393 F2d 192 Nordberg Manufacturing Co v. Jackson Vibrators Inc
393 F.2d 192
157 U.S.P.Q. 294
NORDBERG MANUFACTURING CO. and William C. McCormick,
Plaintiffs-Appellees and Appellants,
JACKSON VIBRATORS, INC., Defendant-Appellant and Appellee.
Nos. 16228, 16229.
United States Court of Appeals Seventh Circuit.
April 3, 1968.
Alfred H. Plyer, Jr., Daniel C. McEachran, Chicago, Ill., for Nordberg; Parker & Carter, Chicago, Ill., of counsel.
Richard R. Wolfe, Phillip H. Mayer, John P. Bundock, Jr., Chicago, Ill., for Jackson Vibrators; Wolfe, Hubbard, Voit & Osann, Chicago, Ill., of counsel.
Before KILEY, SWYGERT and FAIRCHILD, Circuit Judges.
FAIRCHILD, Circuit Judge.
Action for infringement of a patent.1 McCormick, the patentee, and Nordberg, a licensee, are plaintiffs. The district court found the claims in issue valid, and that defendant Jackson, by reason of sale of its Gandy Dancer and Servo Chief machines induce the railroads who purchase them to infringe the method claims and an apparatus claim.
Both parties appealed, plaintiffs being dissatisfied with the scope of relief awarded.
We are dealing with the process of raising railroad track to a smooth vertical profile after it has been depressed and made uneven by the passage of trains. The process is called surfacing.
Prior art: the spotboard or high point method. Traditionally the foreman put a sightblock or peep block on one rail of corrected track and put a spotboard a feasible distance ahead on uncorrected track, at a visually selected high point. A jacking crew went a short distance ahead of the sightbolck, placed a 'rabbit' block on the rail, and jacked the track. The foreman looked through a hole in the sightblock at the target marked on the spotboard and stopped the jacking crew when the top of the rabbit block reached the line from the target to his eye. A level was used to determine when the opposite rail had been brought to the same level. After tamping or wedging the track to hold it in place, the crew moved the rabbit block toward the spotboard and repeated the process. When the rabbit block got close to the spotboard, the spotboard was moved ahead to a new high point. The sightblock was moved ahead as convenient, sometimes when the spotboard was moved and sometimes when it was not.
After mechanical, power driven tampers were developed, this method of surfacing the track was too slow to keep ahead of them.

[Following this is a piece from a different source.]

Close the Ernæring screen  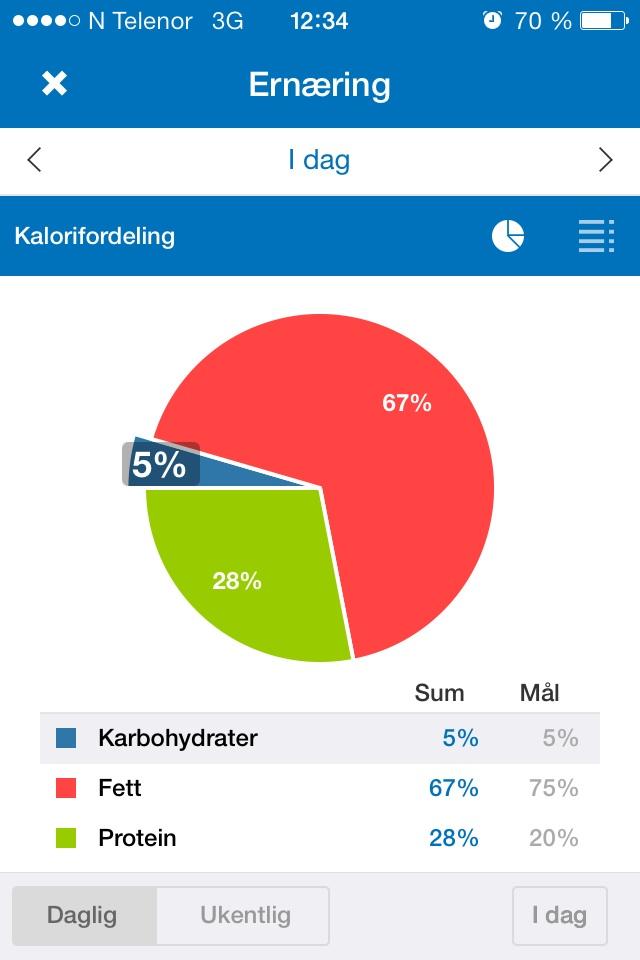pyautogui.click(x=55, y=83)
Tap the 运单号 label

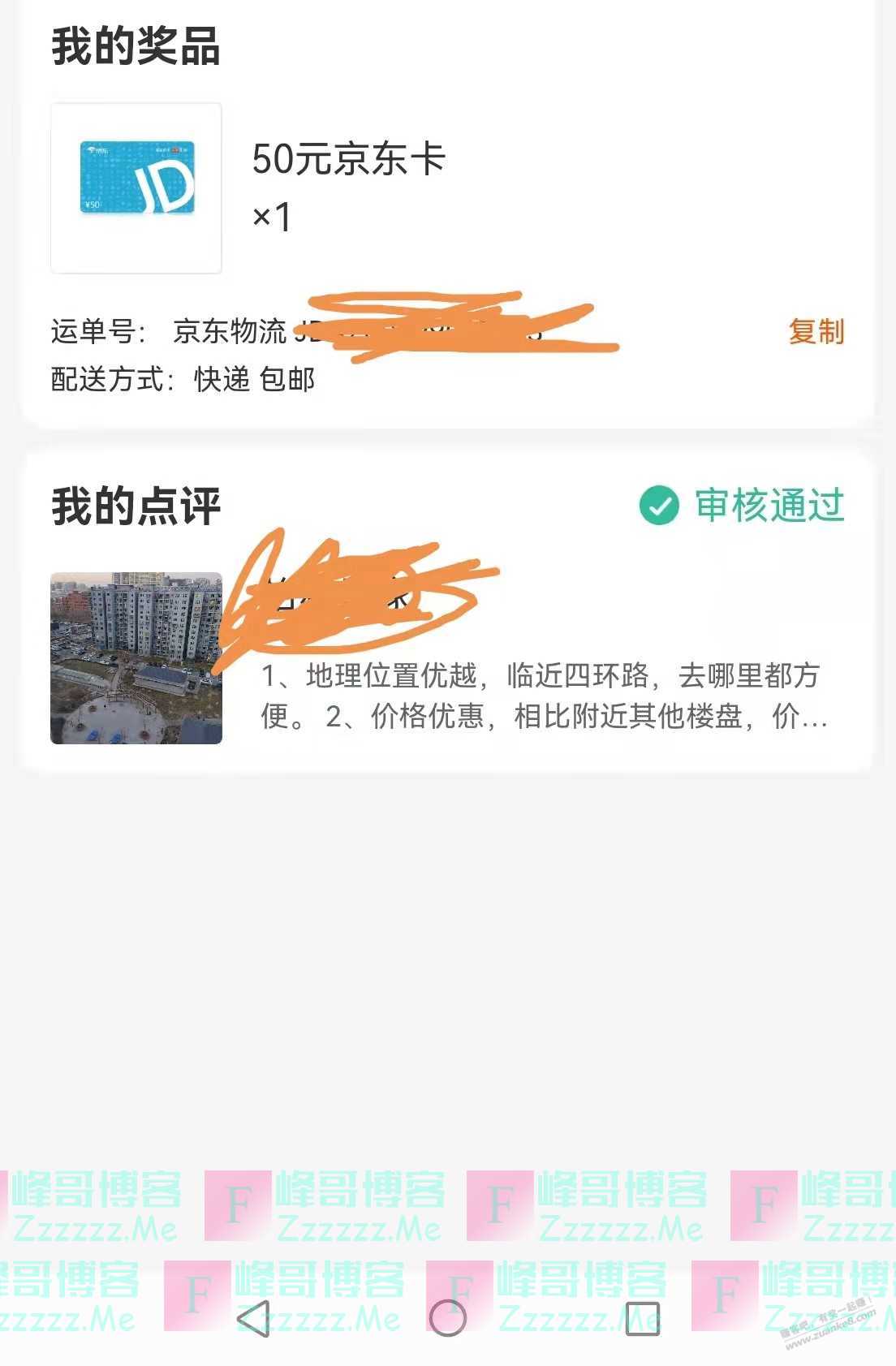point(89,330)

The McCormick method. McCormick concluded that the surfacing process could be speeded by using a rig with three connected stations, mounted on carriages, which could be moved ahead a short distance after each jacking operation, but always moved as a unit. What he called in his claims a 'positive reference line' (a tensioned wire in the rig described in the specifications), would be established between the forward and rear stations. The intermediate carriage would be a track jack, equipped with a device in contact with the surface of the rails and so arranged as to indicate when they had been raised to the desired distance from the positive reference line. (The specifications describe an indicator which registers the desired height as a result of contact with the tensioned wire.) The intermediate carriage would be closer to the rear than to the forward station, and the specifications reveal that this is done so that any error in the desired elevation of the positive reference line resulting from the location of the forward station on uncorrected track will be less than one half as great at the intermediate station as at the forward station. It is suggested the spacing ratio might be as low as 3 to 2 in special circumstances, but should usually be higher, and that this 'irons out or spreads' the irregularities.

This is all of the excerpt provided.